== Text provided ==
>> START
I would add that I myself am deterred from implementing general binary 
if the df_readline() is going to continue to grow with functionality 
from within.  Unless, say, the use_spec processing is converted to a 
function that can be called from multiple places, trying to maintain two 
"analogous", or "parallel", routines is too much for anyone, whether he 
or she is the original author or not.

>I believe that Petr had some specific applications in mind, so
>maybe he can step in and clarify exactly what pieces of this 
>code he wanted, and why.  I myself plot many sorts of data in
>gnuplot, but I've  never felt a need for direct binary input.
>  
>

... but I would say that binary input has to exist if one is going to 
display images.  The faster the response between hitting the return key 
and the image popping up on the screen, the better.  If it gets too slow 
for relatively small images, the user's response won't be favorable.
>> END
== Supplied material ==
>> START
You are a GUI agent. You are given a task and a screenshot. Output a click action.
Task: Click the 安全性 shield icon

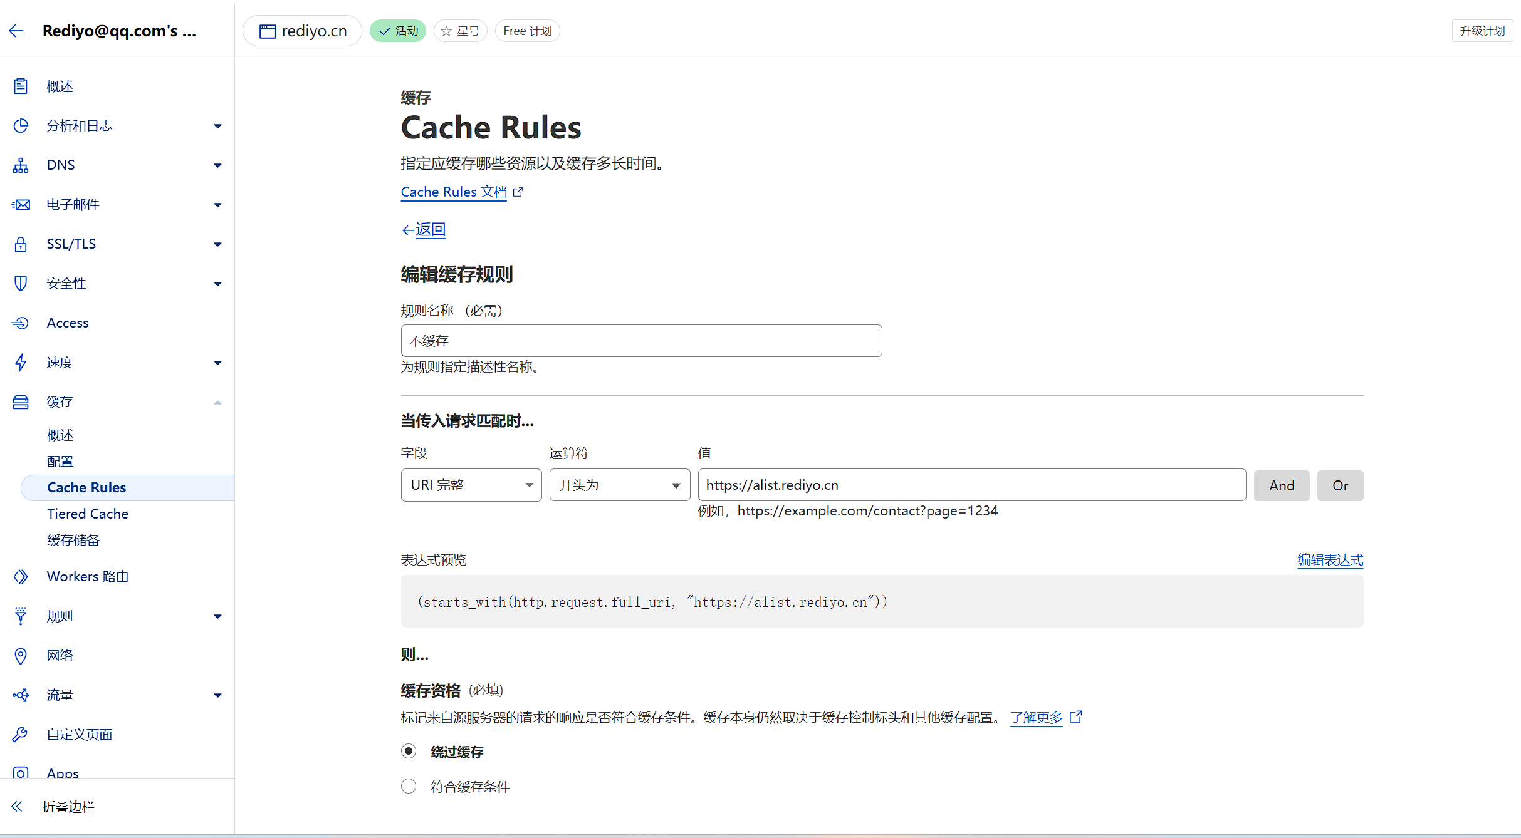point(21,284)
>> END
== To be done ==
1. Copy from the gnuplot binary-input message above, word for word, starting at "I would add" and ending at "author or not.".
2. Answer these questions about the gnuplot binary-input message:
(a) Which routine does the writer say will keep growing with functionality from within?
(b) What processing does the writer suggest turning into a function that can be called from multiple places?
(c) According to the writer, binary input has to exist if one is going to do what?
3. Extend the gnuplot binary-input message, picking up after its last sentence.

== The replies ==
1.
I would add that I myself am deterred from implementing general binary 
if the df_readline() is going to continue to grow with functionality 
from within.  Unless, say, the use_spec processing is converted to a 
function that can be called from multiple places, trying to maintain two 
"analogous", or "parallel", routines is too much for anyone, whether he 
or she is the original author or not.

2.
(a) df_readline()
(b) The use_spec processing
(c) Display images

3.
Offer up a simple way of doing it...

Would a syntax where there is _no_ format string and _no_ using string 
simplify matters?  That is, everything must be binary floats and there 
cannot be any discarded columns.  It would remove a lot of bits and 
pieces of code that would add up to pretty much I guess.  How about the 
sample intervals?  Are those useful?  Again, the main structure of a 
binary data file from an application would just a solid string of raw 
data, but it isn't unreasonable to require everything about (x,y) 
positions be explicit, rather than implicit.

Is there a subset of the syntax we've offered up which will work 
sufficiently and provide some flexibility so that both large image files 
and large linear files, like speech or other forms of lengthy time 
records can be transferred efficiently?

If one wants to rule out lengthy binary linear records, and still allow 
large binary image files, how about an extension to the gnuplot binary 
format?  That is, would you allow a variable to follow "binary" as 
binary presently exists in the CVS version?  This purpose of the 
variable would be to indicate how many "channels" or "entries" or 
whatever are associated with a location in the grid.  This would allow 
the use of grayscale and RGB images.  For example, "binary 3" would be

N                   x1                   x2              x3   ...    xN
y1       <r11 g11 b11>   <r21 g21 b21>    <rN1 gN1 bN1>
y2       <r12 g12 b12>   <r22 g22 b22>    <rN2 gN2 bN2>
etc.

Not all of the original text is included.